*Study text*
1.2. Competition between memory systems

As we will see, a common theme that emerges across implicit learning and statistical learning paradigms is that there is frequently interaction or competition between the declarative and nondeclarative memory systems of the brain. This is particularly evident in implicit learning research, which, relative to the statistical learning literature, has traditionally placed a much stronger emphasis on characterizing the neural basis of learning. Even in paradigms that have been specifically designed to isolate “implicit learning” per se, healthy learners completing these tasks may show behavioral evidence of having acquired both declarative and nondeclarative memory (e.g., Perruchet, Gallego, & Savy, 1990; Perruchet & Pacteau, 1990; Servan-Schreiber & Anderson, 1990). The finding that declarative and nondeclarative memory systems are often both active during learning, and may compete with one another, also appears across findings from the statistical learning literature. Thus, investigating interactions between implicit and explicit memory, rather than how each system functions in isolation, is critical to understanding how humans actually learn.

Equipped with a basic understanding of the two dissociable memory systems of the brain, we now turn our attention to reviewing the conceptual definitions, research foci, and experimental paradigms used in the two parallel literatures of implicit learning and statistical learning.

1.3. Overview of implicit learning and statistical learning fields: Research foci and experimental paradigms

A strong focus of implicit learning studies is on the nature of the representations acquired during learning (i.e., whether conscious or unconscious). Paradigms used to study implicit learning in a laboratory setting include the artificial grammar learning task (AGL; Reber, 1967), the serial reaction time task (SRTT; Nissen & Bullemer, 1987), and the weather prediction task (Knowlton, Squire, & Gluck, 1994). Learning in all these tasks is typically measured indirectly, without making direct reference to prior studied items, and the knowledge supporting performance on these tasks has generally been assumed to be unconscious (Reber, 1989).

For example, the AGL task—the hallmark paradigm of implicit learning research (Reber, 1967)—requires participants to memorize strings of letters generated by a finite-state artificial grammar. After exposure to numerous letter strings, participants are told that the strings were based on specific rules, and then asked to categorize new letter strings as either grammatical or ungrammatical. Despite having little verbalizable knowledge about the underlying rules, participants are typically able to categorize new strings at above-chance levels (Reber, 1967, 1976).

*Provided data*
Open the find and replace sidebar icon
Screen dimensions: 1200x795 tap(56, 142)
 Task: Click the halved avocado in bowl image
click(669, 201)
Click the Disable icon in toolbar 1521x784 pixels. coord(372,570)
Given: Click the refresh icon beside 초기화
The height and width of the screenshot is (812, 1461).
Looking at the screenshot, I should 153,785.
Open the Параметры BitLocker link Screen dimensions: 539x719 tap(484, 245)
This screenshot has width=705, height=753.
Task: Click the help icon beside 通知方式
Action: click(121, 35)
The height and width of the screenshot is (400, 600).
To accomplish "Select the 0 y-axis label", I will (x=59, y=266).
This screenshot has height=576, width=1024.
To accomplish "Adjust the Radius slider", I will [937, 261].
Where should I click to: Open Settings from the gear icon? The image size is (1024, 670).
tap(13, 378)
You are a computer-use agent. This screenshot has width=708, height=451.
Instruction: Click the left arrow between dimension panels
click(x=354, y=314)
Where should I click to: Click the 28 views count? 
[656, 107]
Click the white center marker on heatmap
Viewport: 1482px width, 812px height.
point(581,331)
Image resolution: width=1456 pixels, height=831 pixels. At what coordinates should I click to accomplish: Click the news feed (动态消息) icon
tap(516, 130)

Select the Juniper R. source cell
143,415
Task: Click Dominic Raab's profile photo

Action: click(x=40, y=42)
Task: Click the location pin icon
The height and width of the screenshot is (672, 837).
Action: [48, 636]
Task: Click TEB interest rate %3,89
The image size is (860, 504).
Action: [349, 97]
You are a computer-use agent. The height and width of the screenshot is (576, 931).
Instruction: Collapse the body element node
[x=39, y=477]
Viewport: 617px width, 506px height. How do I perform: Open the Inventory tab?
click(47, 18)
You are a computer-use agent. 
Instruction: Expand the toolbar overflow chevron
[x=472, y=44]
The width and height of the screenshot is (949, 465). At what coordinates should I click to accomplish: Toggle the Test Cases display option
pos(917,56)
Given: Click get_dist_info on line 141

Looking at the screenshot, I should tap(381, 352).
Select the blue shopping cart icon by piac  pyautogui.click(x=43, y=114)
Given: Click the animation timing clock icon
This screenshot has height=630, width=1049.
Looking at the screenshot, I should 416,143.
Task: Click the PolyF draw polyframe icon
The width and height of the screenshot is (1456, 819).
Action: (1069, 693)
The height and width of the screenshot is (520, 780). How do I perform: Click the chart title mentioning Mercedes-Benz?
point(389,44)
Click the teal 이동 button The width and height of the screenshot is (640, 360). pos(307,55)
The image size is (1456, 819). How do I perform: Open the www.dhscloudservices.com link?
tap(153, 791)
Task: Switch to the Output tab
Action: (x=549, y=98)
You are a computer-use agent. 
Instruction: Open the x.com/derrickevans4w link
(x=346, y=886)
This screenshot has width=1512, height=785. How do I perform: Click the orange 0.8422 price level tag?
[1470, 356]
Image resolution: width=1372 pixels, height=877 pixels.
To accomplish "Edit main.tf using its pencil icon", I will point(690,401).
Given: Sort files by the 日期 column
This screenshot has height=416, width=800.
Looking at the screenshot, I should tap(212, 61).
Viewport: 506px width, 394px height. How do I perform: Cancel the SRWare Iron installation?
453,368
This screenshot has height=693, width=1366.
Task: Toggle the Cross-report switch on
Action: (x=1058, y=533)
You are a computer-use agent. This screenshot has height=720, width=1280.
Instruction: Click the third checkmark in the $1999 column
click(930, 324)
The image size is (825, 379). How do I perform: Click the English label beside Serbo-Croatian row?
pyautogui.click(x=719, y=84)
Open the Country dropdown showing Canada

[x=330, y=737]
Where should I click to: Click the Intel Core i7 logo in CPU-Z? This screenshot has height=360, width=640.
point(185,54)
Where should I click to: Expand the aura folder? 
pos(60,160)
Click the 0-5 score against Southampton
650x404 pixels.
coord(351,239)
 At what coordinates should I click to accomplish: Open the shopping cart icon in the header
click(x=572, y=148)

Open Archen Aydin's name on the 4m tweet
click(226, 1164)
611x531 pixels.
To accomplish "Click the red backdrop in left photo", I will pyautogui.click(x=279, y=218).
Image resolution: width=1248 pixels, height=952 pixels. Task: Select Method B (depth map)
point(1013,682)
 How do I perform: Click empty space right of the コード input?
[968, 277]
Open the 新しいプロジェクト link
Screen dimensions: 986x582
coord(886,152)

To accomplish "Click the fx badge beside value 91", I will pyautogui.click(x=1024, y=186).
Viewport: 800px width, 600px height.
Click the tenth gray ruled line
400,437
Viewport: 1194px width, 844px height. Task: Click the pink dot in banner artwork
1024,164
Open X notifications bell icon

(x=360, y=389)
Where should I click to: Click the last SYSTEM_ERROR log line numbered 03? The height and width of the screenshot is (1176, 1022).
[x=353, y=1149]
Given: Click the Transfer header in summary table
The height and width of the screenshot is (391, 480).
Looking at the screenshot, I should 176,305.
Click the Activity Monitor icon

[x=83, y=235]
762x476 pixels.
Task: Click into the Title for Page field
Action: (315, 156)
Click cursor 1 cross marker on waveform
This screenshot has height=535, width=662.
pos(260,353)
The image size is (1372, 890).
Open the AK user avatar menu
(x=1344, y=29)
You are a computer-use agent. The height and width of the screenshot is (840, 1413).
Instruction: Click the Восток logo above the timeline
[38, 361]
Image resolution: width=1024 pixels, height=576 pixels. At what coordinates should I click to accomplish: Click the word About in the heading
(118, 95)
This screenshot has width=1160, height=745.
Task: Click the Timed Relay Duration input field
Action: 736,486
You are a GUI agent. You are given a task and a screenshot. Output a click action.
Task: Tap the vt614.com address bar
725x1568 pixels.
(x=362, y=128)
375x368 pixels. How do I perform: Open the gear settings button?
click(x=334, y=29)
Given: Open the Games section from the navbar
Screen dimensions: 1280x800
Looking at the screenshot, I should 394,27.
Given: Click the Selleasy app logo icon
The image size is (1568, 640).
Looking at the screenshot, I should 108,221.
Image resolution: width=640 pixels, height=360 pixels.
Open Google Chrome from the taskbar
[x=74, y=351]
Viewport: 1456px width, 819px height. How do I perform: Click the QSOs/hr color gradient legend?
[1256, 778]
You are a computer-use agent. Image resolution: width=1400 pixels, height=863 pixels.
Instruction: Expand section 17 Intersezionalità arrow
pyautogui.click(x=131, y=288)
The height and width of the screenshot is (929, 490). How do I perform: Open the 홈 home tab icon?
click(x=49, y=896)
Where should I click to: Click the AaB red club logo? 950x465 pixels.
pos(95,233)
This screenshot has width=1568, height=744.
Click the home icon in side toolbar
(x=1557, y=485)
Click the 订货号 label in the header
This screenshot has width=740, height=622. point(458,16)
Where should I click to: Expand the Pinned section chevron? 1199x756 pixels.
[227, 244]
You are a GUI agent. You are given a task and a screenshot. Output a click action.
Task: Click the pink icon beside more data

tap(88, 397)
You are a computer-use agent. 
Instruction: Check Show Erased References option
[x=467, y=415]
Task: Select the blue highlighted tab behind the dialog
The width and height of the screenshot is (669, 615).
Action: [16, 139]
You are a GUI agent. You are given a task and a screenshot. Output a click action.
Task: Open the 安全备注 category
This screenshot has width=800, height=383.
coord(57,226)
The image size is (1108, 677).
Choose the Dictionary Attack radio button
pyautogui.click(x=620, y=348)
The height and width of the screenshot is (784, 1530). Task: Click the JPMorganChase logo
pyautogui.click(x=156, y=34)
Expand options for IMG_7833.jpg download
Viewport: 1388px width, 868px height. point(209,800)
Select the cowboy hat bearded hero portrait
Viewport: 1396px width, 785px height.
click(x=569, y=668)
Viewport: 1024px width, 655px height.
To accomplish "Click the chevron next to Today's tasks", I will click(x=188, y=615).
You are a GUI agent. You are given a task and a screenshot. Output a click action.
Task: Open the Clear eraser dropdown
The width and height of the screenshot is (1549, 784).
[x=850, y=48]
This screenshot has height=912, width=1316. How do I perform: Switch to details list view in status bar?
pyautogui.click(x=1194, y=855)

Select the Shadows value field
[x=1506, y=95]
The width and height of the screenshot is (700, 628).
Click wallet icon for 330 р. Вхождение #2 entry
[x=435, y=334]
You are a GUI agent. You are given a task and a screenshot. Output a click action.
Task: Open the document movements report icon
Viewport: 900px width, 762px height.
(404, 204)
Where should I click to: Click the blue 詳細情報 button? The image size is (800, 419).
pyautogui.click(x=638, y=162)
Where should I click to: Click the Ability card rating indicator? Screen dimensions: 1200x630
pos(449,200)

*What you need to do*
• a. In the text on implicit and statistical learning, which task is called the hallmark paradigm of implicit learning research?
• b. Write a continuation of the text on implicit and statistical learning, beginning after its final sentence.

*Outputs for the tasks*
• a. The artificial grammar learning (AGL) task.

• b.
Similarly, in the SRTT, learning can occur in the absence of awareness of the underlying sequence (Destrebecqz & Cleeremans, 2001). In the canonical version of this task, participants respond to sequential visual cues that appear in one of four locations by pressing one of four corresponding response buttons. After each response, the next cue appears in a new location after a brief delay. Unbeknownst to participants, there are both sequential trials, which follow a repeating sequence, and random trials, in which the visual cues no longer follow a repeating pattern. As participants learn the hidden pattern, their response time to the repeating cues gradually decreases over and above the general response time reduction that occurs to randomly ordered cues as a function of task practice effects.

Another standard implicit learning task is the weather prediction task (Knowlton et al., 1994). This task involves learning of associations between combinations of stimuli and outcomes and is also generally assumed to occur without requiring the involvement of the declarative memory system. The stimuli in this task consist of a set of cards. Each card contains a unique geometric pattern and is associated with one of two possible outcomes (sun or rain) with a fixed probability. On each trial, participants are presented up to four cards and asked to predict the weather outcome. The actual weather outcome is probabilistically determined by the individual cards, whereby each card is a partially accurate predictor of the weather. With each trial, learners receive feedback and become increasingly accurate at predicting the weather. This improvement can occur even though learners may have little explicit knowledge of the information they are using to improve their judgments.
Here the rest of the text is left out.